(What is needed): Find and copy every line below that contains the string "thuy". Case counts.

(Data):
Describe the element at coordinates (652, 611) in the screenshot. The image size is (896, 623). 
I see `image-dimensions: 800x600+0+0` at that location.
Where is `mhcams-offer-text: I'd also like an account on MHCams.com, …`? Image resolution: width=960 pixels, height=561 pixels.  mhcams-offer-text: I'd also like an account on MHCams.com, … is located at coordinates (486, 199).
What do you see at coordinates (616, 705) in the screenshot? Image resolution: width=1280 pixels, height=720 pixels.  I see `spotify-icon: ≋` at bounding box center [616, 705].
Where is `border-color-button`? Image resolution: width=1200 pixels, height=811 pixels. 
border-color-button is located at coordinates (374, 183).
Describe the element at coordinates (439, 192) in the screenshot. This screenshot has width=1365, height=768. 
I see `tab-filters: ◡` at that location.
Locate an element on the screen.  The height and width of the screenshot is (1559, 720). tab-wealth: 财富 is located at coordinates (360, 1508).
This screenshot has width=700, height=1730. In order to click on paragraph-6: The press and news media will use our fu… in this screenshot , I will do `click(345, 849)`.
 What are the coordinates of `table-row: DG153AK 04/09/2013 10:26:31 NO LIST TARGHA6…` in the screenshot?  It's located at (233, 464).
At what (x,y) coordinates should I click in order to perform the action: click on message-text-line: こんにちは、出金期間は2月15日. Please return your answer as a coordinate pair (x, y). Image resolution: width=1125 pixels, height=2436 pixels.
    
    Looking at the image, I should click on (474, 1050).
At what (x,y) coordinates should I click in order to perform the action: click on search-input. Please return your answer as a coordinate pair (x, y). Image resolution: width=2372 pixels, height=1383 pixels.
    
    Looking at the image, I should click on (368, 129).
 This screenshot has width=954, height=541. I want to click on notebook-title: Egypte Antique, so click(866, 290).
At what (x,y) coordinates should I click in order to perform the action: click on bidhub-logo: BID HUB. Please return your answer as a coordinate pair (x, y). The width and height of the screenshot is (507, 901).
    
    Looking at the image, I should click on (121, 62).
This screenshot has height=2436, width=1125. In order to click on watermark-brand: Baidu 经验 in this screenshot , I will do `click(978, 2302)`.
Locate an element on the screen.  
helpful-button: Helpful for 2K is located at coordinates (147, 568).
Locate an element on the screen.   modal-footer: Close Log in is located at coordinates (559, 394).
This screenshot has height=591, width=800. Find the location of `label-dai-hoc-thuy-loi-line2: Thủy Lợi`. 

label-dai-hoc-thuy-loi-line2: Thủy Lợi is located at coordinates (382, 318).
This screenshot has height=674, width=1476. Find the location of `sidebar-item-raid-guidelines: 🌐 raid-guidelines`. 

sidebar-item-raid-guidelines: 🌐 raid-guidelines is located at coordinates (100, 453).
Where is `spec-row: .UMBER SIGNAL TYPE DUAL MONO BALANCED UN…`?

(Reply to the task):
This screenshot has height=591, width=800. Find the location of `label-dai-hoc-thuy-loi-line2: Thủy Lợi`. 
label-dai-hoc-thuy-loi-line2: Thủy Lợi is located at coordinates (382, 318).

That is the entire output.